**Provided passage:**
══════════════════════════════
Although luminescent cyclometalated iridium(III) complexes are useful for developing emissive materials for OLED applications, these materials are usually considered as non-sustainable because of their cost and low natural abundance. Therefore, earth-abundant copper(I) diimine complexes with thermally-activated delayed fluorescence (TADF) property is considered to be one of the most important and promising candidates for the development of third generation emissive materials for OLEDs. On the basis of the results with rhenium(I), osmium(II) and iridium(III) emitters, it is anticipated that the incorporation of isocyanoborate ligands could also be applied to develop emissive charge-neutral copper(I) systems with improved emission properties. In this context, a series of isocyanoborato copper(I) diimine complexes have been synthesized and characterized. The synthesis, characterization and properties of these complexes have been summarized in Chapter 3. These complexes display yellow emission originated from 1MLCT excited state in the solid state at room temperature. The emission energies of these complexes are sensitive to both steric and electronic properties on the isocyanide ligand. In 77 K glassy medium, the complexes display both 3MLCT and 3LC phosphorescence with different lifetimes, which can be resolved by the time-resolved emission spectroscopy.

On the other hand, despite the well-reported MLCT [dπ(M) → π*(CNR)] transitions in the isocyano transition metal complexes, emissive complexes with phosphorescence derived from MLCT [dπ(M) → π*(CNR)] less explored. To develop the phosphorescent rhenium(I) complexes with emissive 3MLCT [dπ(Re) → π*(CNR)] excited state, a series of pentaisocyano rhenium(I) complexes have been designed and reported in Chapter 4. By judicious ligand design on the isocyanide ligands, phosphorescent pentaisocyano rhenium(I) complexes have been developed. In contrast to most reported penta- or hexaisocyano rhenium(I) complexes with unsubstituted or alkyl- or monohalo- substituted phenylisocyanide ligands, which only exhibit emission in 77 K glassy medium, the solutions of all these complexes were found to show photoluminescence at room temperature. A detailed study on their emission properties revealed that they are derived from the 3MLCT [dπ(Re) → π*(CNR)] excited state. Moreover, it has been shown that the strong electron-withdrawing substituents on the isocyanide ligands can lower the MLCT [dπ(Re) → π*(CNR)] and raise the LF deactivating state. This is a crucial criteria for developing the phosphorescent pentaisocyano rhenium(I) complexes. On the other hand, the emission properties in terms of energy, lifetime and quantum yields can also be enhanced by the anionic ancillary ligand.
══════════════════════════════
[Recorded data]
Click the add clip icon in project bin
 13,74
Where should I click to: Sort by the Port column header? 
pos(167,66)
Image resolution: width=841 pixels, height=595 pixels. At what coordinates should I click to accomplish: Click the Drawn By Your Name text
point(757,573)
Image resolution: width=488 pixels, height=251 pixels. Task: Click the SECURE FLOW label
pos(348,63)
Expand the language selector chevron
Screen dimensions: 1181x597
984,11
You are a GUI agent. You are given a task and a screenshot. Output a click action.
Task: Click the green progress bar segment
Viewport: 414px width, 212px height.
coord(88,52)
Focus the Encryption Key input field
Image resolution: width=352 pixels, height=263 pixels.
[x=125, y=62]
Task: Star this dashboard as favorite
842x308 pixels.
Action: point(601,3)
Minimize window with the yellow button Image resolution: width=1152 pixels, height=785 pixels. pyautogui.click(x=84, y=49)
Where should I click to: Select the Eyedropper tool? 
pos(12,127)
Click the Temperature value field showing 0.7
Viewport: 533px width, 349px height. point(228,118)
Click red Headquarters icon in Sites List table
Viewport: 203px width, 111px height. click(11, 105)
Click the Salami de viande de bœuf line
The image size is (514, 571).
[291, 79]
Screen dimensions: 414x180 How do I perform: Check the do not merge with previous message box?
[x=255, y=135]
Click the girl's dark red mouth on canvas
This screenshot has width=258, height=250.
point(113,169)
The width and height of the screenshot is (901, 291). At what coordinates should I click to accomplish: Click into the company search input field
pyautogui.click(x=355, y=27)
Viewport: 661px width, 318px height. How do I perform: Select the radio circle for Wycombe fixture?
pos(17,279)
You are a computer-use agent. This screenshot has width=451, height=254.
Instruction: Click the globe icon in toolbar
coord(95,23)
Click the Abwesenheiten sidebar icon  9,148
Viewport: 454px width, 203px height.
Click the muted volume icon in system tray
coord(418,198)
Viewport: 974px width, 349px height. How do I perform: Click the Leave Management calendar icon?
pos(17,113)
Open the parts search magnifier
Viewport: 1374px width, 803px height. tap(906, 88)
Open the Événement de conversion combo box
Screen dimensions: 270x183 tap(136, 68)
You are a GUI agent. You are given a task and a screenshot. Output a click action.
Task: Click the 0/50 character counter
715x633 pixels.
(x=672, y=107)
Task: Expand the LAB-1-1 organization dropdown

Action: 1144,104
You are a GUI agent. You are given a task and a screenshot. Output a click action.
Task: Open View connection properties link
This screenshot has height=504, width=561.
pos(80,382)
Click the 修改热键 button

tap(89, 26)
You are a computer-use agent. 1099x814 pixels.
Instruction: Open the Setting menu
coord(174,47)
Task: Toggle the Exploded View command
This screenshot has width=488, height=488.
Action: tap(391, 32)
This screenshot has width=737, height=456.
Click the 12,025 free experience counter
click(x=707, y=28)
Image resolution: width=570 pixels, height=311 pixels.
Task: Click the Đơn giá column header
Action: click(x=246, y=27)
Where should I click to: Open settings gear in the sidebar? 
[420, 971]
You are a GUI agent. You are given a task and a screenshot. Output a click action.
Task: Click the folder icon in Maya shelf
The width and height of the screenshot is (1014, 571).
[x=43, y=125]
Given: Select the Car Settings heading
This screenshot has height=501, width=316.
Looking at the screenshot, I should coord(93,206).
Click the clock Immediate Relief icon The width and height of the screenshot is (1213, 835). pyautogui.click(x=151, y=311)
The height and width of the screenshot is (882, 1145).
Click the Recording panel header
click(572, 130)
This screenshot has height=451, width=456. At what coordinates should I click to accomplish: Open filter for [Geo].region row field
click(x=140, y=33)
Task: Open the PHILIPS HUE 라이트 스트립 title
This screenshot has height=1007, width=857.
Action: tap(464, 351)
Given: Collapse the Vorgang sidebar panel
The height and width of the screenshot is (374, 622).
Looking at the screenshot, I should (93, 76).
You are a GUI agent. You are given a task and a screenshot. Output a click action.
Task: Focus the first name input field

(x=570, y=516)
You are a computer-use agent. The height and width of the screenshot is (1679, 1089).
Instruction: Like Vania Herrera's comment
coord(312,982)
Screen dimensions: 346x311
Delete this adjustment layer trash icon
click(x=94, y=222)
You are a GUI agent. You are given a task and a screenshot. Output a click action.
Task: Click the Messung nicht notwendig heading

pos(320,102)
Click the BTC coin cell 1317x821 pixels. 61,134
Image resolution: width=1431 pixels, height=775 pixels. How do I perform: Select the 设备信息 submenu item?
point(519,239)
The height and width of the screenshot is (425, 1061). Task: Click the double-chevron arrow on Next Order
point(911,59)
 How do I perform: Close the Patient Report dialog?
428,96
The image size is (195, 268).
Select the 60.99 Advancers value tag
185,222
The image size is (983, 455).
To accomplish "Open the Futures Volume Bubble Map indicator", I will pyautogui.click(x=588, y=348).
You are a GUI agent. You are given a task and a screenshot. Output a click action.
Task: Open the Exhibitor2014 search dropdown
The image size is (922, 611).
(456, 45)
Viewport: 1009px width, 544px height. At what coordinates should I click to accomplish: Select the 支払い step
══════════════════════════════
**Assigned task 1:** Which metal ions, with their oxidation states, does the passage on luminescent isocyano metal complexes name?
**Assigned task 2:** Can you continue the passage on luminescent isocyano metal complexes from its last sentence?

**Output 1:** iridium(III), copper(I), rhenium(I), osmium(II)

**Output 2:**
In the synthesis of the isocyanide ligands for luminescent isocyano complexes, the formation of emissive indoloquinoline derivatives from isocyanide was discovered. The indoloquinoline derivatives are well-known for their pharmaceutical activities, which are generally synthesized by tedious synthetic procedures. In Chapter 5, a new synthetic methodology for the preparation of indoloquinoline derivatives from isocyanides has been developed and reported. With the aid of structural characterization of byproduct, the mechanism for this synthetic route was proposed. It is anticipated this should open up an alternative method for the preparation of widely diverse indoloquinolines for the discovery of new drug candidates from readily available isocyanide derivatives. Moreover, in view of the highly emissive nature of the indoloquinoline derivatives, the photophysical properties of the newly synthesized compounds have also been investigated.